### Record set
# # # # #

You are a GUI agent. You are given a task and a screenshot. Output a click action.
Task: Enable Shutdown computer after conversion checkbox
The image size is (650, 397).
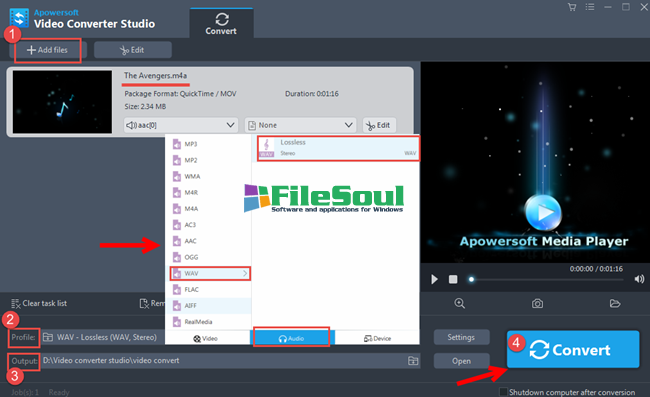click(x=503, y=392)
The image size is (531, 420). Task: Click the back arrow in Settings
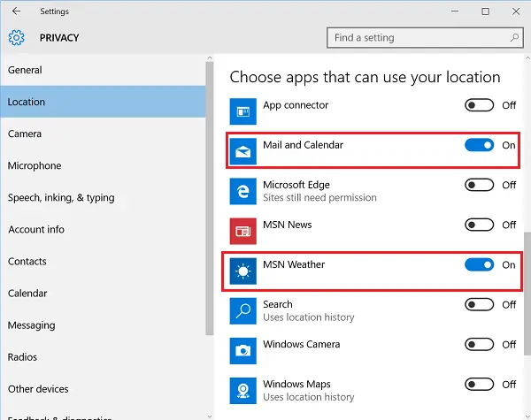(16, 11)
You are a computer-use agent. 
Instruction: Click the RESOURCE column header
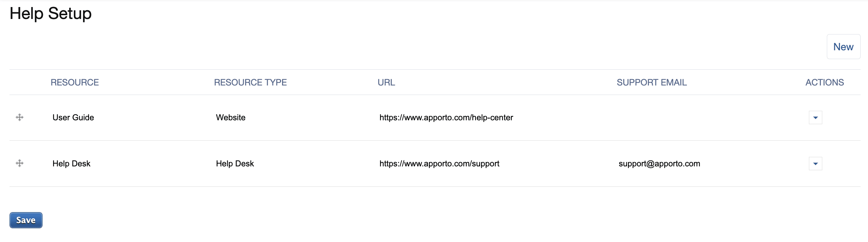tap(75, 82)
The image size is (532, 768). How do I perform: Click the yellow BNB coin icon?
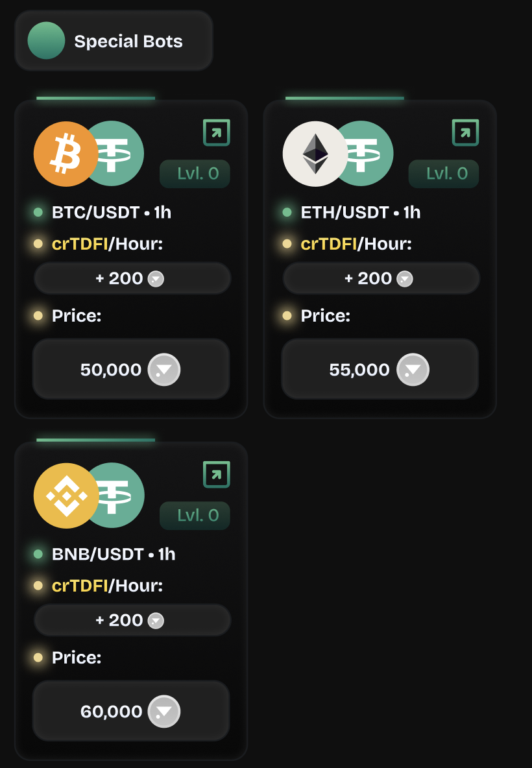click(65, 496)
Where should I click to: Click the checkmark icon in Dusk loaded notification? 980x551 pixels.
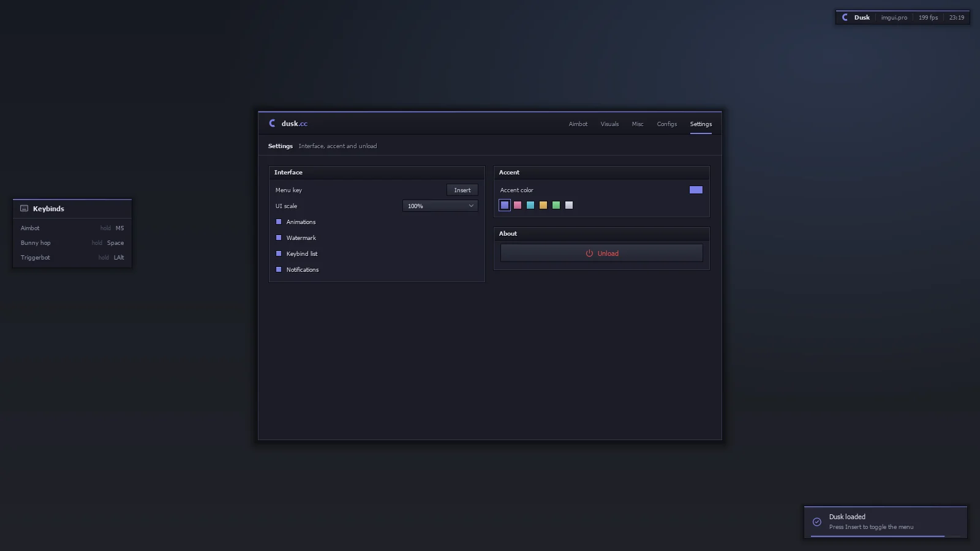(817, 522)
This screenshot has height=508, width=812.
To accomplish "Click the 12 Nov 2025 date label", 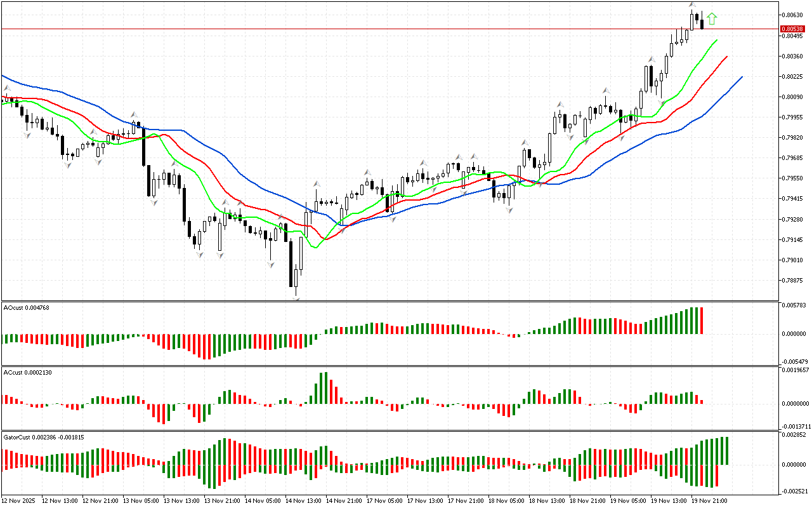I will pos(19,500).
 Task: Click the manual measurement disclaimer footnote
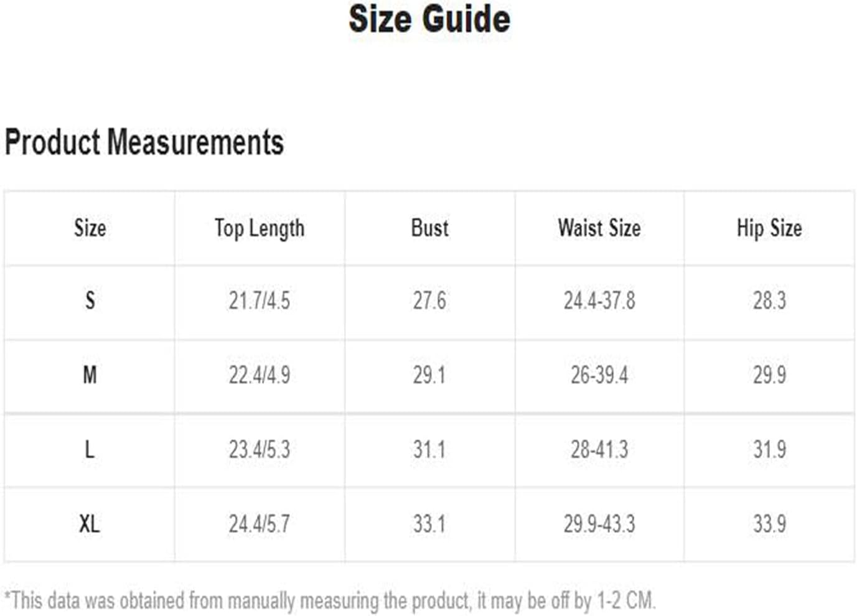[330, 601]
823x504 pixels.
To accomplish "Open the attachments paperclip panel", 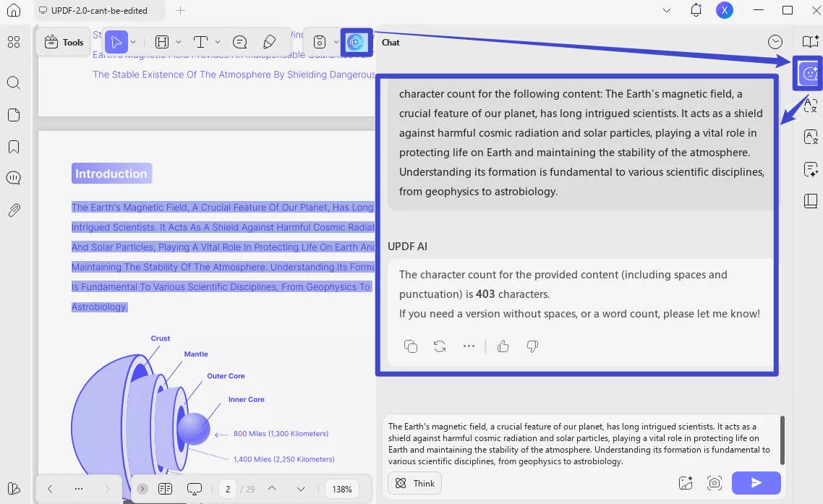I will tap(13, 210).
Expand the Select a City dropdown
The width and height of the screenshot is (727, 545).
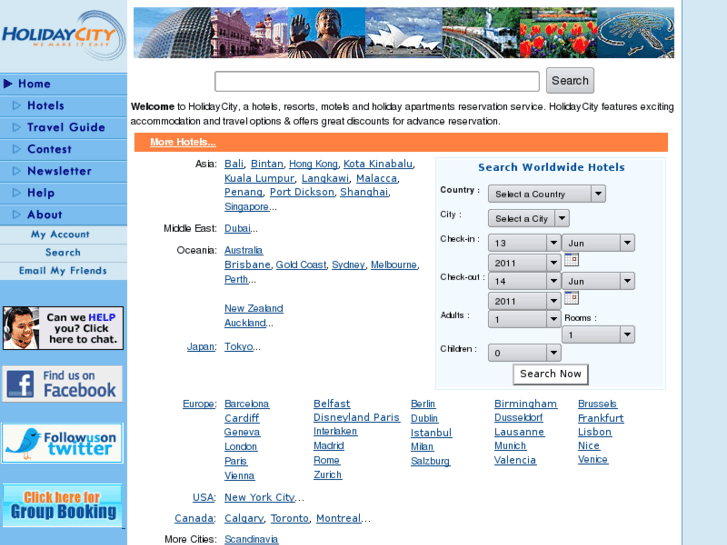click(528, 218)
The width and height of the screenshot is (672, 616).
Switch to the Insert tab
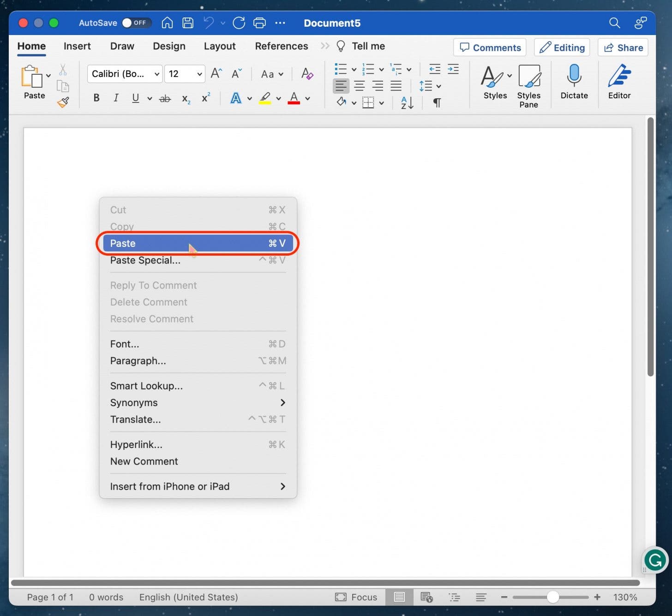click(77, 46)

# # # # #

### What the task requires
Which lines hold the word "agent"? Return all of them from the records above.

### Answer space
You are a GUI agent. You are given a task and a screenshot. Output a click action.
You are a computer-use agent. 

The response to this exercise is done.